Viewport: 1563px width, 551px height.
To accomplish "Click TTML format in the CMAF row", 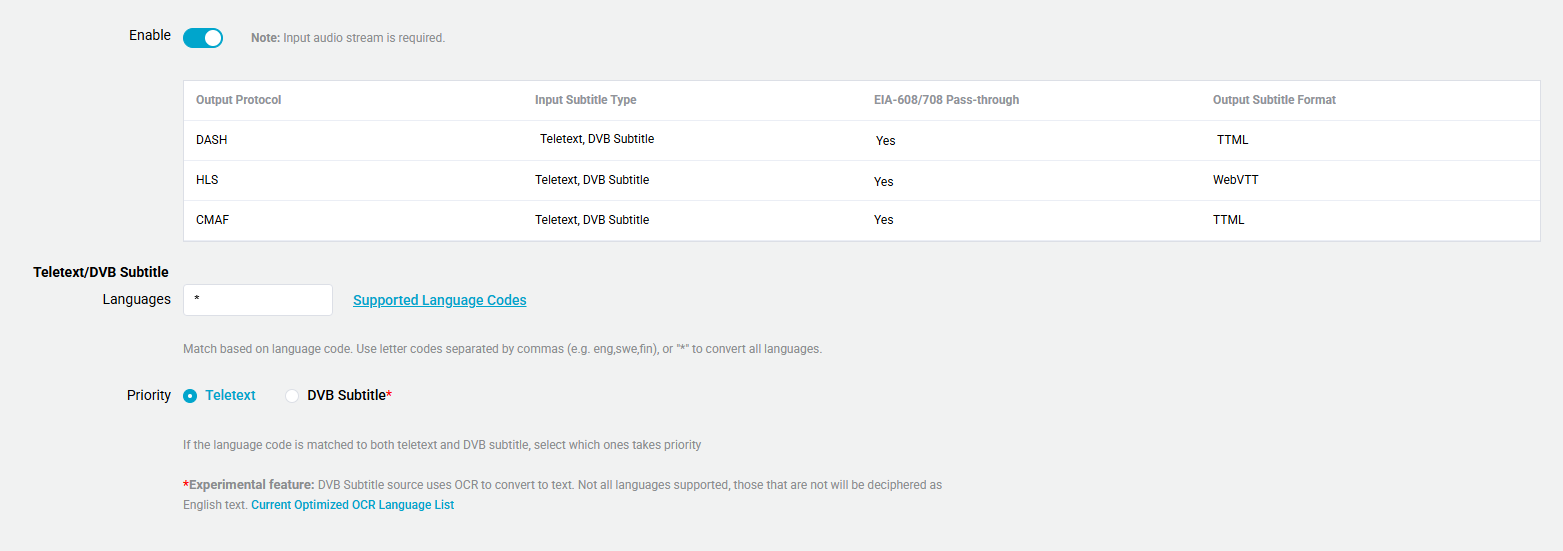I will tap(1228, 220).
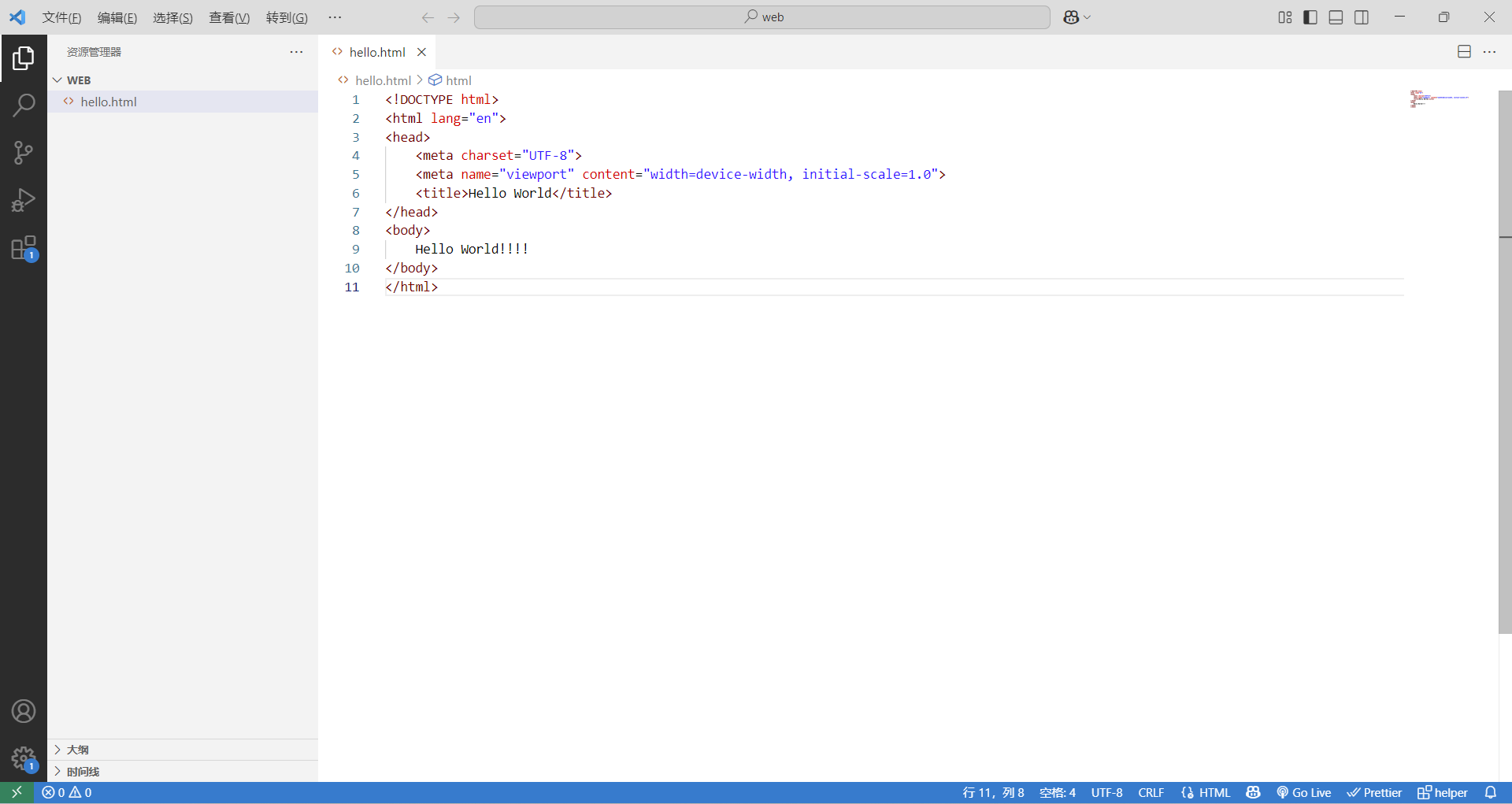This screenshot has width=1512, height=804.
Task: Select the hello.html editor tab
Action: point(376,52)
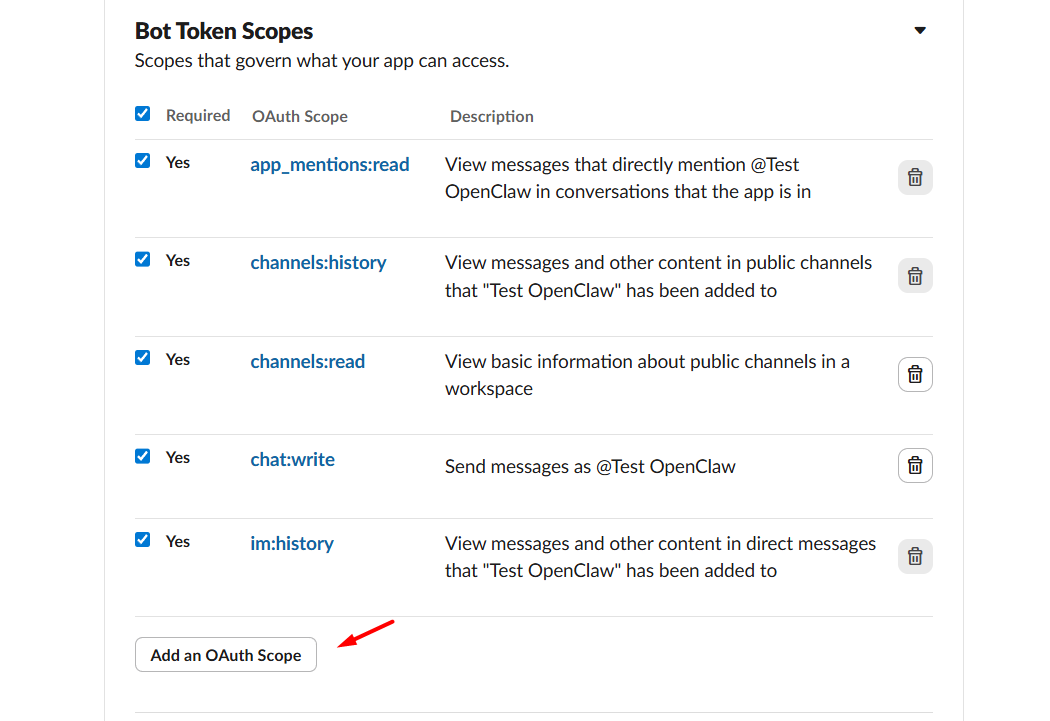Screen dimensions: 1050x721
Task: Follow the channels:read scope link
Action: [308, 362]
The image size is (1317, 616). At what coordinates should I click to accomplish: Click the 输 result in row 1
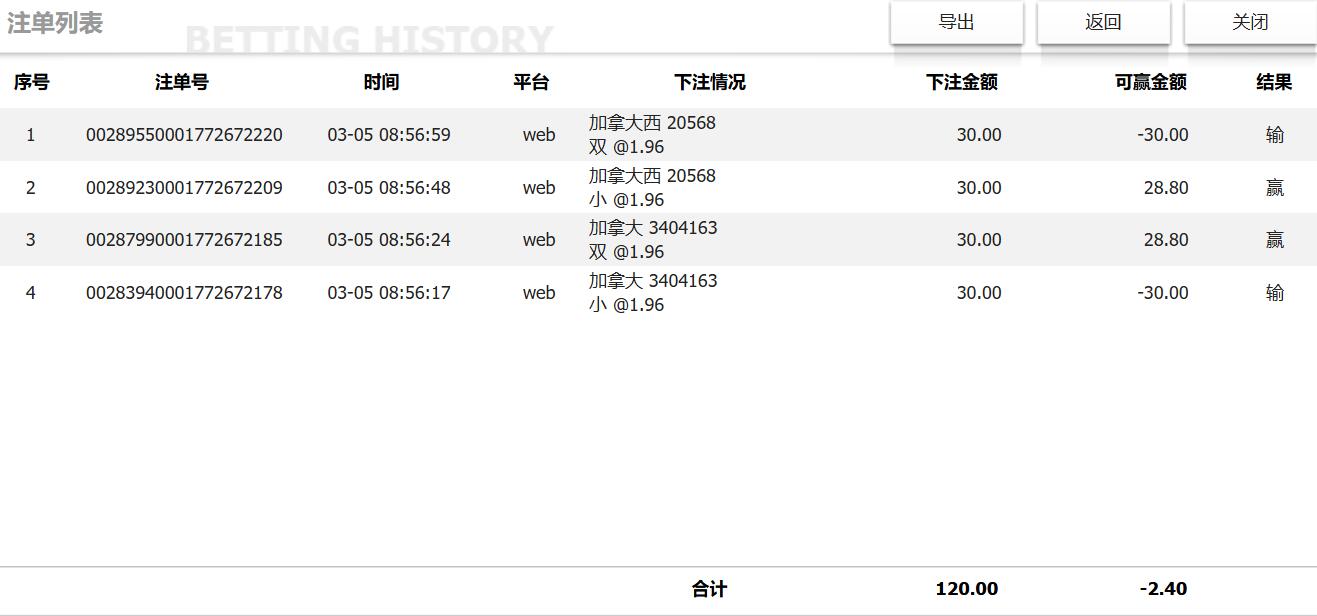click(1274, 134)
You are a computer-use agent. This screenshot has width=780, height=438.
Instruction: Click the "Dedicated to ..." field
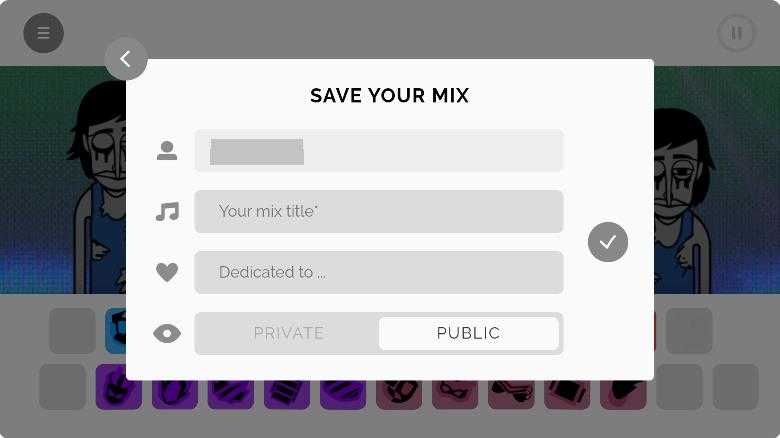[x=379, y=272]
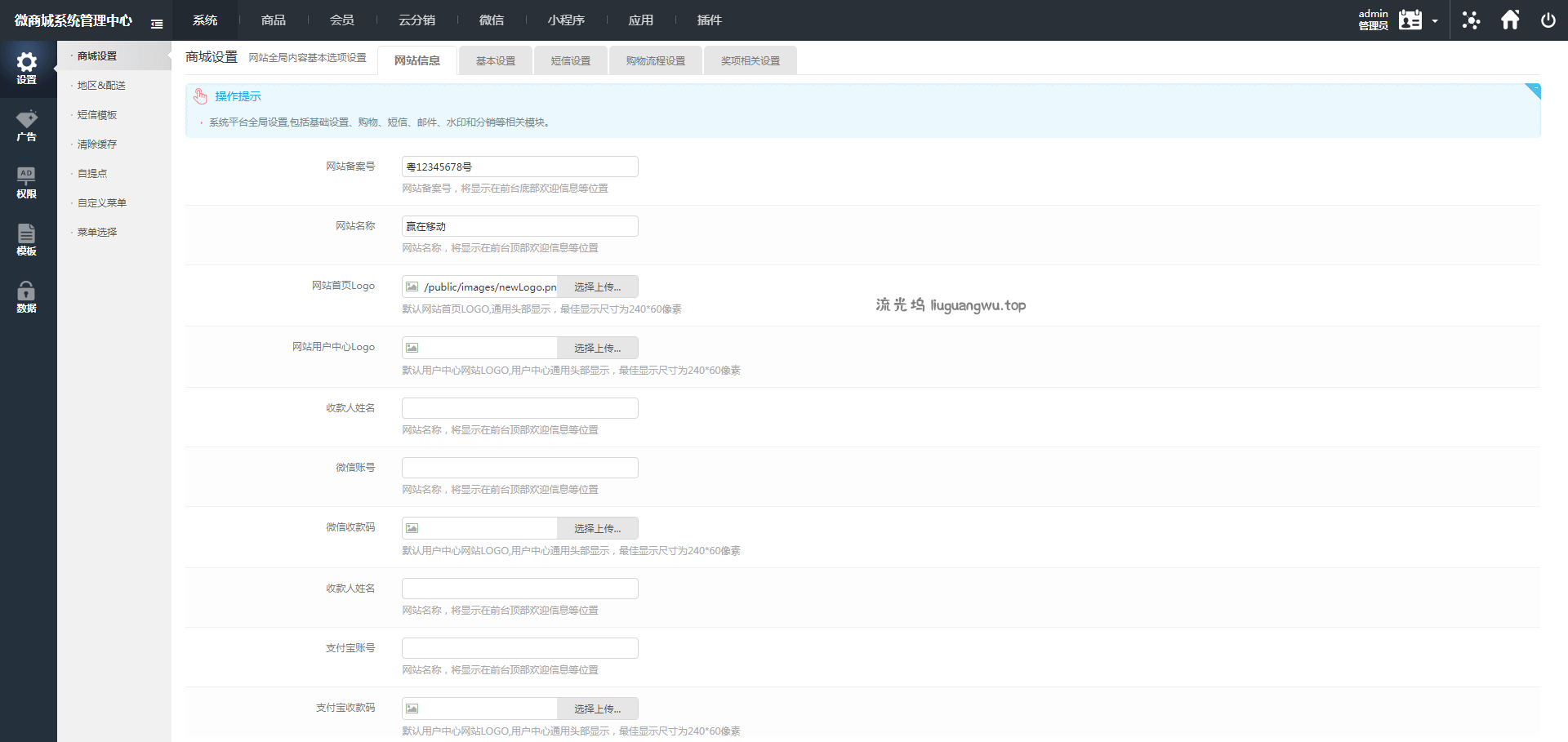
Task: Open the 广告 diamond icon section
Action: 27,126

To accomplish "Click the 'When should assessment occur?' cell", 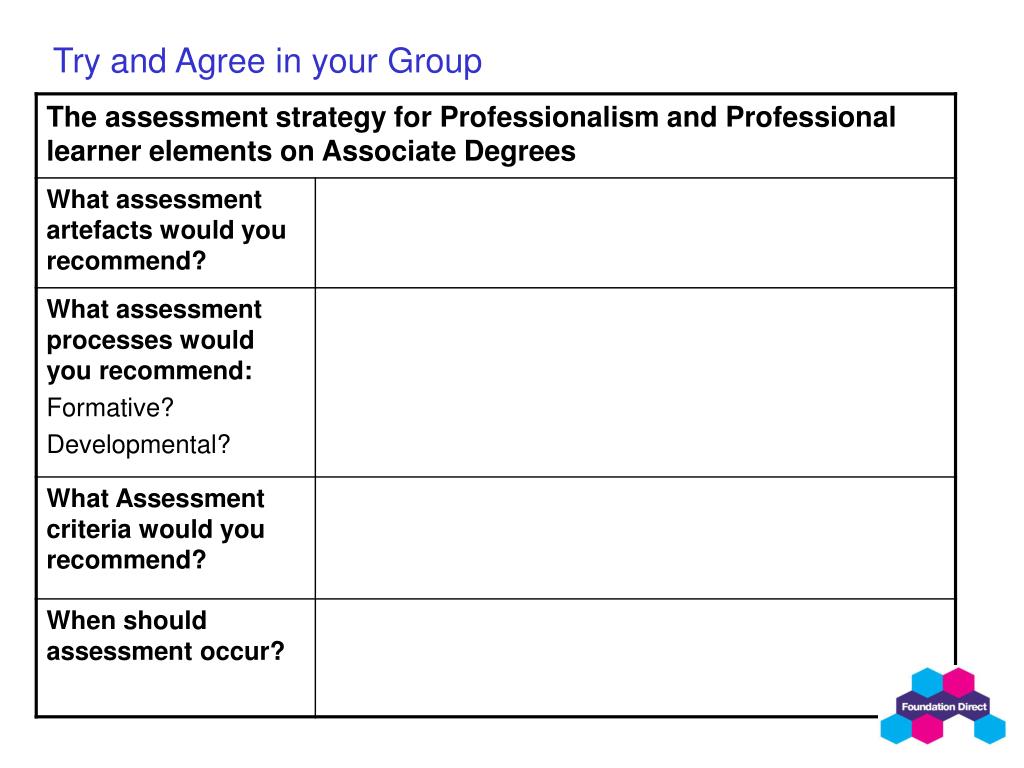I will 176,657.
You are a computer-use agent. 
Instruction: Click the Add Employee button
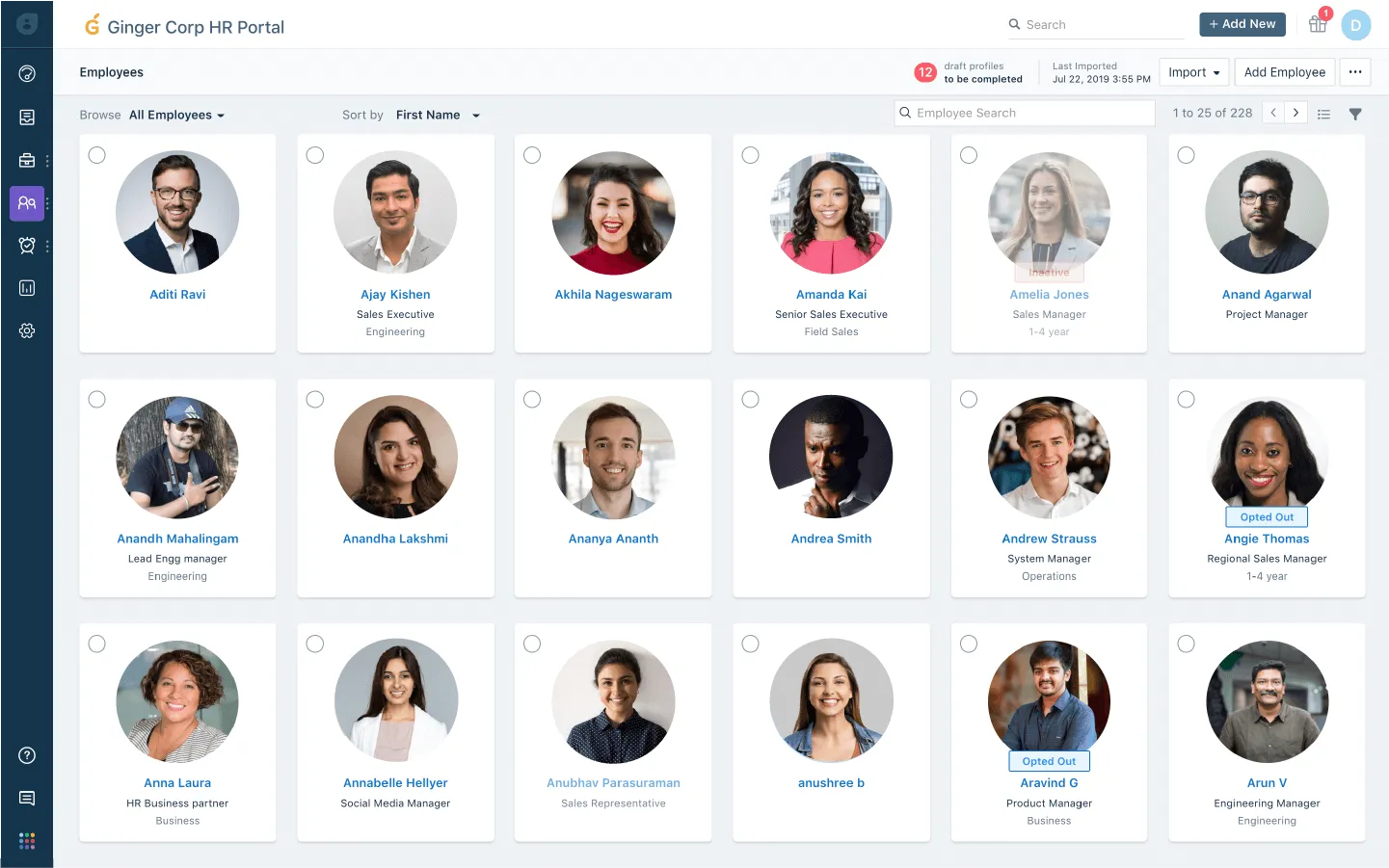(x=1285, y=72)
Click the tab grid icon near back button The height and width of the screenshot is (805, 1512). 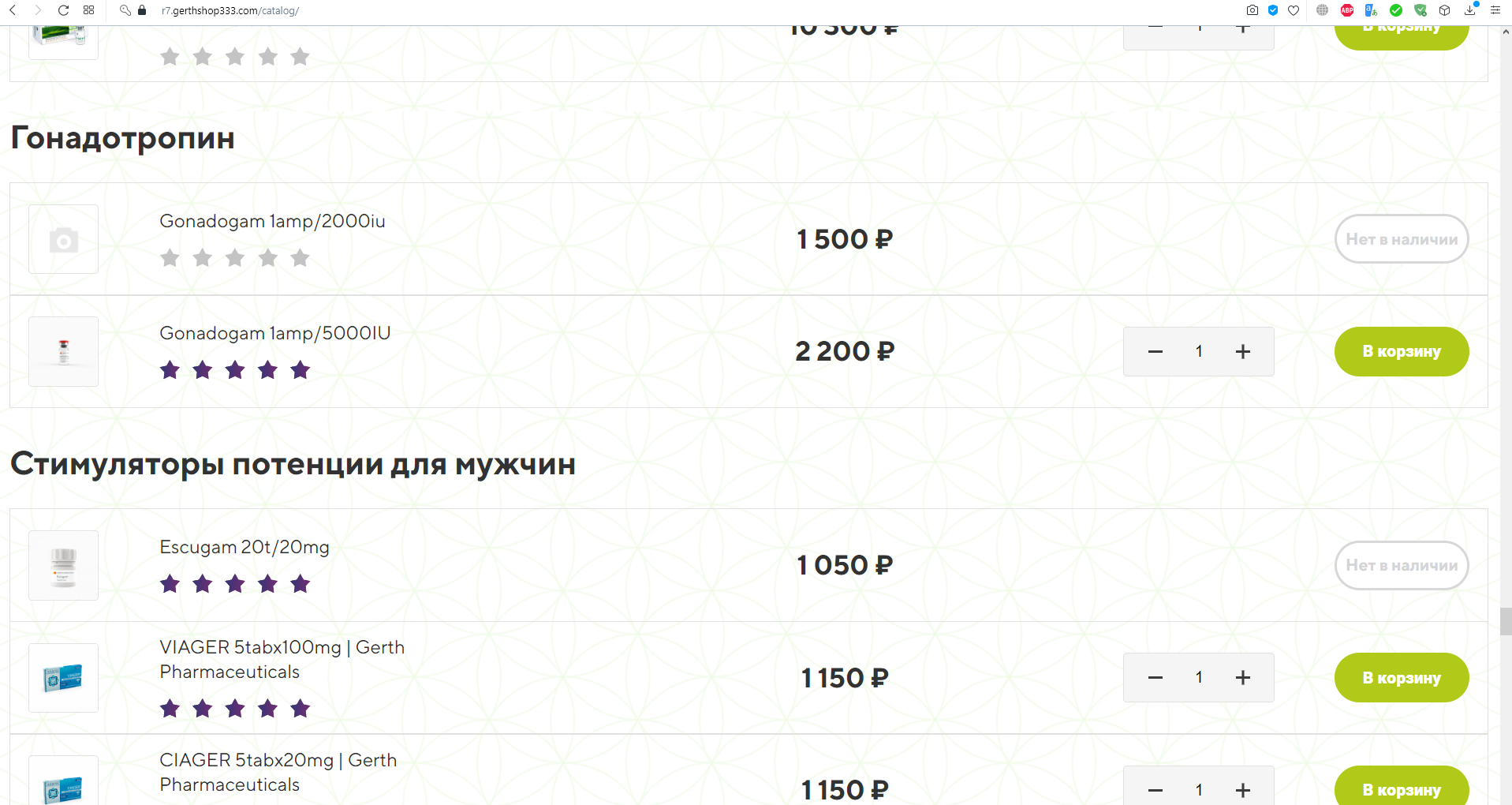[88, 11]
_ _ _ _ _
*WORK TASK*
If a line of the data above contains "agent", copy it out.

*OUTPUT OF THE EXERCISE*
You are a computer-use agent. This screenshot has width=780, height=438.
You are a computer-use agent. 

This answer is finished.